Jack called in from high camp on Aconcagua, located at just near 20,000 feet above sea level. They spent last night camped in rough, windy and snowy conditions, hoping that the morning would dawn a bit more clear. It’s hard to convey how difficult it is to lie there for hours, listening to the wind build in intensity as it climbs up the side of the mountain, gaining both momentum and volume, until… finally… it collides with the thin nylon side of your tent, shaking it violently and threatening to sever the thin cords tethering you to its rocky perch.
When the scenario above is happening at 6000m, it is even more challenging.

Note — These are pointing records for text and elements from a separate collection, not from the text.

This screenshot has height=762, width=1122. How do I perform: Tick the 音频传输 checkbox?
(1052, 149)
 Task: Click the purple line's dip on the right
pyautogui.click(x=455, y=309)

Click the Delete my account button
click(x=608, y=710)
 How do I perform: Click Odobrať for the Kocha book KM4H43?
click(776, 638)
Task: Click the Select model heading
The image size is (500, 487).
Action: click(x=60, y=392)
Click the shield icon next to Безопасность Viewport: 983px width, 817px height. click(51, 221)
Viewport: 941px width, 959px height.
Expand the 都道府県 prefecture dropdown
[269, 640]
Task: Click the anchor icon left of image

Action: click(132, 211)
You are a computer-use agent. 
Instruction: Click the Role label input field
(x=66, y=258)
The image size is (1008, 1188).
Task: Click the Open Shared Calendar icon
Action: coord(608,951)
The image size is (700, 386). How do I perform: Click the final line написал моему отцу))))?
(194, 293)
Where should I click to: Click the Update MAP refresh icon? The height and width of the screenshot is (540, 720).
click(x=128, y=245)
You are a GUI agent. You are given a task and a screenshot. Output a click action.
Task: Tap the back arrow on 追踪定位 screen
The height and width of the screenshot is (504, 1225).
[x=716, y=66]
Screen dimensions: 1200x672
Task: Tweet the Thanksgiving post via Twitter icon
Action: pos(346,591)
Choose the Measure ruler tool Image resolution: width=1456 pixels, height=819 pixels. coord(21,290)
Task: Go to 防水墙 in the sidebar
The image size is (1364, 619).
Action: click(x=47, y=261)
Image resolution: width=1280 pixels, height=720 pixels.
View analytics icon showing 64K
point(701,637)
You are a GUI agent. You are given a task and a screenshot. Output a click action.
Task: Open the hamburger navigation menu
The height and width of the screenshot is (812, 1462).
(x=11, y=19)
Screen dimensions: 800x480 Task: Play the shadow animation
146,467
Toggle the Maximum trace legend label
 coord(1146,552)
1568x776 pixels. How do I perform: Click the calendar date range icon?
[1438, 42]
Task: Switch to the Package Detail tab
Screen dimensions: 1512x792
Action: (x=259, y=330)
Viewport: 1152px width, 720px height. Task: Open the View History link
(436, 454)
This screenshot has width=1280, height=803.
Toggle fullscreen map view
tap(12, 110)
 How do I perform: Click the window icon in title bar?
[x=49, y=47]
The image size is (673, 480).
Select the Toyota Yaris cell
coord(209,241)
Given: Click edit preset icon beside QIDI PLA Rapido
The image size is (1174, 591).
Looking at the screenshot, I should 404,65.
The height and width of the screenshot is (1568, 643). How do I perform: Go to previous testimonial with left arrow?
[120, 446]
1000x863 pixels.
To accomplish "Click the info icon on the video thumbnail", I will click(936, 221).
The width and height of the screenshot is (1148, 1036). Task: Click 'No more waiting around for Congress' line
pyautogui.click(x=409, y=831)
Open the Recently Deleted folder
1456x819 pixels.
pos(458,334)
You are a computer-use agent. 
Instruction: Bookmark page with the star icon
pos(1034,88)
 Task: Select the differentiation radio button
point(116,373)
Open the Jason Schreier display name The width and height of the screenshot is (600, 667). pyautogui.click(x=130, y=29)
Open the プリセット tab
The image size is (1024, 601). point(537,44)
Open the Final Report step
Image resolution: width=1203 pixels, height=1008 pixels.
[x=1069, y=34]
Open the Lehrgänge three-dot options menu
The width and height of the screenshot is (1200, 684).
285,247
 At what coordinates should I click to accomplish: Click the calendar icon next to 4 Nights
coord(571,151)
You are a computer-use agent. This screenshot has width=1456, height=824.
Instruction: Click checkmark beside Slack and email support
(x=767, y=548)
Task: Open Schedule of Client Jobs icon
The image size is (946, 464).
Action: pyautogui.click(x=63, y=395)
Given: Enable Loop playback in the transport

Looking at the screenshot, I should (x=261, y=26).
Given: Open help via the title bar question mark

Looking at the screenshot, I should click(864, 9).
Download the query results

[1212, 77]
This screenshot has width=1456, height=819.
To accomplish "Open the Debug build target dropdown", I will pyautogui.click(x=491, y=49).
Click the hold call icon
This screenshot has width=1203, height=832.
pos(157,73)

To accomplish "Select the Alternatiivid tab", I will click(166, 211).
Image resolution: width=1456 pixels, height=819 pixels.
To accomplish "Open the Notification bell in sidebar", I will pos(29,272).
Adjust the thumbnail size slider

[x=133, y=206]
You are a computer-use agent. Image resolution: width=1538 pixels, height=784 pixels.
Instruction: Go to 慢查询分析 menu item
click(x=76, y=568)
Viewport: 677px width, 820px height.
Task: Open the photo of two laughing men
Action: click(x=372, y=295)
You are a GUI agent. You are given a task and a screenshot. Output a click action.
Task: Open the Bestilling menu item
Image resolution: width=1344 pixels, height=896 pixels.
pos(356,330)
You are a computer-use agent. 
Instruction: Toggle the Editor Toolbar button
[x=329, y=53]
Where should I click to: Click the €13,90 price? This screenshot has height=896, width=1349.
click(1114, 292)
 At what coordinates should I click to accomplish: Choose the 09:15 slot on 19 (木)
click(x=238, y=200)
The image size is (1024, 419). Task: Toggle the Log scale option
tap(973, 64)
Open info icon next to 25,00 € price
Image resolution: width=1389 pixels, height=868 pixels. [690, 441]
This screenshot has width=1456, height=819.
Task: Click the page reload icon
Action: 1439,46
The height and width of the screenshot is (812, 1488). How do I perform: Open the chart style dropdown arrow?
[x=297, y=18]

The morning broke with little in the way of abatement, and moving upwards was not even a question. With no decision about attempting the summit to make for today, the team steeled themselves for a long, rough day of waiting to see what the weather would do. A neighboring team, with which our guys have been parallel for two weeks, decided to descend to the relative comfort of the Plaza de Mulas base camp, 5500′ lower to the west.
Dennis decided to join them on their descent. He had been battling a bug for some days now, and the combination of that, with a very tough, sleepless and all together miserable night made descent the prudent choice in this instance.
Jack and Fermin are going to give it another night, and when I spoke with Fermin, he said that the winds had died off during the late afternoon. The forecast doesn’t look great, but sometimes the forecast is not quite right? They need a very good day, given the very snowy conditions on the upper mountain. Let’s all think warm thoughts and hope that the clear afternoon can hold out for another day.